Required work –
Please report how many lines of the following entries hold the word "will", giving the number alone.

Supplied entries –
____________

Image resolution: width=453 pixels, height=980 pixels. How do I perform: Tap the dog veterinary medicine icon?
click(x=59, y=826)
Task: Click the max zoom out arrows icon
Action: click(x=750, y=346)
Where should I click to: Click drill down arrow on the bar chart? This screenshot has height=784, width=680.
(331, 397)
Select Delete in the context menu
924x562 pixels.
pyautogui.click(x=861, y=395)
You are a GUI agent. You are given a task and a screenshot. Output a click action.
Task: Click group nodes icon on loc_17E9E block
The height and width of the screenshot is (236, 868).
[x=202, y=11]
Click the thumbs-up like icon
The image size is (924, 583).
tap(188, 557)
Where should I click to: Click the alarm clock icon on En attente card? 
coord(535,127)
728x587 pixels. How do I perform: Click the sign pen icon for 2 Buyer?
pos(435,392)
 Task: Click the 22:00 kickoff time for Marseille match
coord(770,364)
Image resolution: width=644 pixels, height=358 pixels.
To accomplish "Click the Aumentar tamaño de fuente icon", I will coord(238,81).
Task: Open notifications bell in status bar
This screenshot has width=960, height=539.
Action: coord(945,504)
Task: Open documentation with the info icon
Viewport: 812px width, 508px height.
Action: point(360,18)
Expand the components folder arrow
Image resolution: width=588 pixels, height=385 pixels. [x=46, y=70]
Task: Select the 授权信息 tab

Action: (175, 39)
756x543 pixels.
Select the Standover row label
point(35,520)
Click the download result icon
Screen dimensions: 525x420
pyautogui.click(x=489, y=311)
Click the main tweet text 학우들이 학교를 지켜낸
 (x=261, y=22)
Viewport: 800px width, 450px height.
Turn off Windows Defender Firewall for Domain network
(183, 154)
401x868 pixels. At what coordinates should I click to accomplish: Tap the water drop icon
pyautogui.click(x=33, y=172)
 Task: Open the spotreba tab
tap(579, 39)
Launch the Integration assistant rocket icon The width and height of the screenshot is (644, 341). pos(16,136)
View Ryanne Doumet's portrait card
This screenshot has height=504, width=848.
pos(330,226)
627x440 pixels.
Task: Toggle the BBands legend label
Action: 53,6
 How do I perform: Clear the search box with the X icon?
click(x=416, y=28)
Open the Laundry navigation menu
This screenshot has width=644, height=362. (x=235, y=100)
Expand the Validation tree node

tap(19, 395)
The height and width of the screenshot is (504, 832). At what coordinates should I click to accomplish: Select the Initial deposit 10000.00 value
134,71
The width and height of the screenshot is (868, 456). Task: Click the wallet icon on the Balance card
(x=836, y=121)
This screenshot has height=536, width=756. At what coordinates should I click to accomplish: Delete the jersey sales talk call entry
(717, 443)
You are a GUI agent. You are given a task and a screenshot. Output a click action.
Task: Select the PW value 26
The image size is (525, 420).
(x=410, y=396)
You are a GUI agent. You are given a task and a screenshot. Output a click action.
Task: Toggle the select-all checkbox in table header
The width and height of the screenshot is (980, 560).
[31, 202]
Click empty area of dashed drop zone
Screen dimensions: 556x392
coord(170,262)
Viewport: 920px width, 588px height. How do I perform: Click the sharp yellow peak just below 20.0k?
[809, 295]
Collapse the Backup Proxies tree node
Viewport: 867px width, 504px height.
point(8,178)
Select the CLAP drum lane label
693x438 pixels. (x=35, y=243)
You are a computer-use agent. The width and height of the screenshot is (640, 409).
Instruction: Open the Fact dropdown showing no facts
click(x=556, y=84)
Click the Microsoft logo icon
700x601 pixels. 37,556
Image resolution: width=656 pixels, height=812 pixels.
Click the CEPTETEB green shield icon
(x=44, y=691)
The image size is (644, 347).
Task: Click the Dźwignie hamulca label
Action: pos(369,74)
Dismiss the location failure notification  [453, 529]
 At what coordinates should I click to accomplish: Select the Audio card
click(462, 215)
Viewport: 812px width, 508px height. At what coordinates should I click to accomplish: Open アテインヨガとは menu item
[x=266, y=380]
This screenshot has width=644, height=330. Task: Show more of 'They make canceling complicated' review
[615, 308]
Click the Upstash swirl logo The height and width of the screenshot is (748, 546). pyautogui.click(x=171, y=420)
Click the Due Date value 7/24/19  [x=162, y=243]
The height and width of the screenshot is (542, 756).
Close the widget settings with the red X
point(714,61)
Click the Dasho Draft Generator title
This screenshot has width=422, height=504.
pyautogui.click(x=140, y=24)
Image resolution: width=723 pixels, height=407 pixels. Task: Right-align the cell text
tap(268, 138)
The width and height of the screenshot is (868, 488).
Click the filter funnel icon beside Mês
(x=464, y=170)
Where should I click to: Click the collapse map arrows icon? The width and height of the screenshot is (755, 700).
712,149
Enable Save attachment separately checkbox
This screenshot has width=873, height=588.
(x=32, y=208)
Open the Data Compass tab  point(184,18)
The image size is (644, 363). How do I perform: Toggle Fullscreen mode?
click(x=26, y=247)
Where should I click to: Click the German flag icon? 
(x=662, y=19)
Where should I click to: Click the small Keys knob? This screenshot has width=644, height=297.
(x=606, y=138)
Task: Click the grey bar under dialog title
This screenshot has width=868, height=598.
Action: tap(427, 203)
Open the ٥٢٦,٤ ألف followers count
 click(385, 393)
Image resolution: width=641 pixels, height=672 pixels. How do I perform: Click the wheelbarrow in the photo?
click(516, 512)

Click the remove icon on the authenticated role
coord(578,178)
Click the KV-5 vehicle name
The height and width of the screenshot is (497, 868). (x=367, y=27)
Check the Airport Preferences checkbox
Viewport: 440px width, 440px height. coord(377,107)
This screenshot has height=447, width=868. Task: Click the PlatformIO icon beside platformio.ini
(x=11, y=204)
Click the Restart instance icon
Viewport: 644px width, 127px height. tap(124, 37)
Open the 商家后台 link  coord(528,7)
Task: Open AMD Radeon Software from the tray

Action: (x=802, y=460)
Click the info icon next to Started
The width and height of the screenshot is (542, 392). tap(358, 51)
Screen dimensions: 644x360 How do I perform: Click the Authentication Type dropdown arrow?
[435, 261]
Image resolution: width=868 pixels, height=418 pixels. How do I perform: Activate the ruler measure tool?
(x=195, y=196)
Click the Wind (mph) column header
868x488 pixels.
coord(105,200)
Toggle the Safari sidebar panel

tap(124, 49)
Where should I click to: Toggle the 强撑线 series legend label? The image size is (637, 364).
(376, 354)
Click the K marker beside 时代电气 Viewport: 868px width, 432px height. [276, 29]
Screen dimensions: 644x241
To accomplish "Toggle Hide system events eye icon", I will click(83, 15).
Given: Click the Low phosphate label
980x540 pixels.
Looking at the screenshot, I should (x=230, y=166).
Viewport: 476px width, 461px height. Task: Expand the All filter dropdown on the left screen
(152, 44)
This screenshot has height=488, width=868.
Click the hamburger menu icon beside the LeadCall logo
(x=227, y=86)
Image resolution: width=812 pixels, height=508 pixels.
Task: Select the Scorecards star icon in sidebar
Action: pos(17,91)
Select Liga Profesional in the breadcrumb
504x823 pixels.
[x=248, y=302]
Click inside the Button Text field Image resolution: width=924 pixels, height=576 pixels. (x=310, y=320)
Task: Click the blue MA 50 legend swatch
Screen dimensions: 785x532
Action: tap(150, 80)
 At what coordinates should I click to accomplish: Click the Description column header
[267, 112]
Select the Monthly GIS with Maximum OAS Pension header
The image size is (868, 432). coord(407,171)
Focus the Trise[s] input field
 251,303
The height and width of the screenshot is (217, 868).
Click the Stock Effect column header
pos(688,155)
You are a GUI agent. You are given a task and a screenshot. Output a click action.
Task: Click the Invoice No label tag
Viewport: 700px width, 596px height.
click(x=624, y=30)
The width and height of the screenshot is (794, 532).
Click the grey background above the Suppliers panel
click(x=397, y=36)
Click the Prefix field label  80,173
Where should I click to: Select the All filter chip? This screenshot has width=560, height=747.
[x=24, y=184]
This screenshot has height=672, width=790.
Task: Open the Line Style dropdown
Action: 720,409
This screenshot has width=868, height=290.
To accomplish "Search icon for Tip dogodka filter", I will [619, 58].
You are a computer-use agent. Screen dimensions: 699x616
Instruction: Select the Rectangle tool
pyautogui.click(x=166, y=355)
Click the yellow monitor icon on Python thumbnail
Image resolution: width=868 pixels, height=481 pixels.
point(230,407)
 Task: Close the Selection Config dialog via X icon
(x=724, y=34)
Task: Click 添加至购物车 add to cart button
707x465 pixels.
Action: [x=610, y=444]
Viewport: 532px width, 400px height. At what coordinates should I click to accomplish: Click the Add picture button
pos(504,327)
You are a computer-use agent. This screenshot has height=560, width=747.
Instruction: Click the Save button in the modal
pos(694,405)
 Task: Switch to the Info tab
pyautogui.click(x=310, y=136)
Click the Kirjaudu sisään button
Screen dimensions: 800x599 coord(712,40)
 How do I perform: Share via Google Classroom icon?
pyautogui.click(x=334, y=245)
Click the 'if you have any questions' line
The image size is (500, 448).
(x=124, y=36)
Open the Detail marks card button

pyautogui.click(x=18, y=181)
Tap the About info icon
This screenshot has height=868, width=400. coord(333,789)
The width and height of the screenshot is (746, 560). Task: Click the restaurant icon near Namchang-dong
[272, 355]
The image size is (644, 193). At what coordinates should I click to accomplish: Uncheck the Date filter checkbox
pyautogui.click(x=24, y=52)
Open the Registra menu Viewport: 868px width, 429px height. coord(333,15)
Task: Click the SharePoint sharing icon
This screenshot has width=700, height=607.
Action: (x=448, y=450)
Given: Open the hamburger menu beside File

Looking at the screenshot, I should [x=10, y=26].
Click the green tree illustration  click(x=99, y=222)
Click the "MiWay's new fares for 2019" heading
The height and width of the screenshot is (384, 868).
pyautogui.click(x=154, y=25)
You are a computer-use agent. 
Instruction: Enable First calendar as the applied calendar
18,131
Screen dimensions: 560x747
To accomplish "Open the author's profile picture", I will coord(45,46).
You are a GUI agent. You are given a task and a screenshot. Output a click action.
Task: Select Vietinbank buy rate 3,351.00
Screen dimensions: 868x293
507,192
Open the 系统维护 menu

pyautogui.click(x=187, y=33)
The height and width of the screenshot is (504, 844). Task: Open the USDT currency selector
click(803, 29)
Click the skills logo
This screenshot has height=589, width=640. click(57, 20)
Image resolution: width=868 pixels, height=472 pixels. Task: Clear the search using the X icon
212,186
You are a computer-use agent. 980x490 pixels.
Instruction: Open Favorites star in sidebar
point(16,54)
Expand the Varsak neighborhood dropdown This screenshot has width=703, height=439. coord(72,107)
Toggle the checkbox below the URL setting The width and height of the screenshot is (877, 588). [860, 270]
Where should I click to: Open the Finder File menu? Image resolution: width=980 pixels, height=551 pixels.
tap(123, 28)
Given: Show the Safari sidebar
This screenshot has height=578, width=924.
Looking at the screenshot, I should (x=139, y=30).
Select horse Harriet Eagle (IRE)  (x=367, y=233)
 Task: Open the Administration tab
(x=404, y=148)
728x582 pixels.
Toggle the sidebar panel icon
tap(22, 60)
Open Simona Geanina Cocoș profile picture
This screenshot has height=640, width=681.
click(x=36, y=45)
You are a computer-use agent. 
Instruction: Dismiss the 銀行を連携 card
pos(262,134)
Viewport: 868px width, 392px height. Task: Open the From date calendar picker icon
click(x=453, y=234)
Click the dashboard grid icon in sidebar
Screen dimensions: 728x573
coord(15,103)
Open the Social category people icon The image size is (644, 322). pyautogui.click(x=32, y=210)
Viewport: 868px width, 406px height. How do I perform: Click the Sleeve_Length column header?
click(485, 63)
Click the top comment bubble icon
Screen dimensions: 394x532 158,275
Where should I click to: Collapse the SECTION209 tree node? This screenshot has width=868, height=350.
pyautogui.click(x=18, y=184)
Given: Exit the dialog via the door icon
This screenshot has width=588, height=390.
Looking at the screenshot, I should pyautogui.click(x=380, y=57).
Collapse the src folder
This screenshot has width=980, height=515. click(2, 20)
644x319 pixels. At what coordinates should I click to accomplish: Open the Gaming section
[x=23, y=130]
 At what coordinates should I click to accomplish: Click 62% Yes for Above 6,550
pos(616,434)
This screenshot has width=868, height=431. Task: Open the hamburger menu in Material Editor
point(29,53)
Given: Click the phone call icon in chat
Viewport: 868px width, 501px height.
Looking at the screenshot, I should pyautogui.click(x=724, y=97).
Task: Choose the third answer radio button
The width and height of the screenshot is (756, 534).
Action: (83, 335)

____________

Output of the task –
4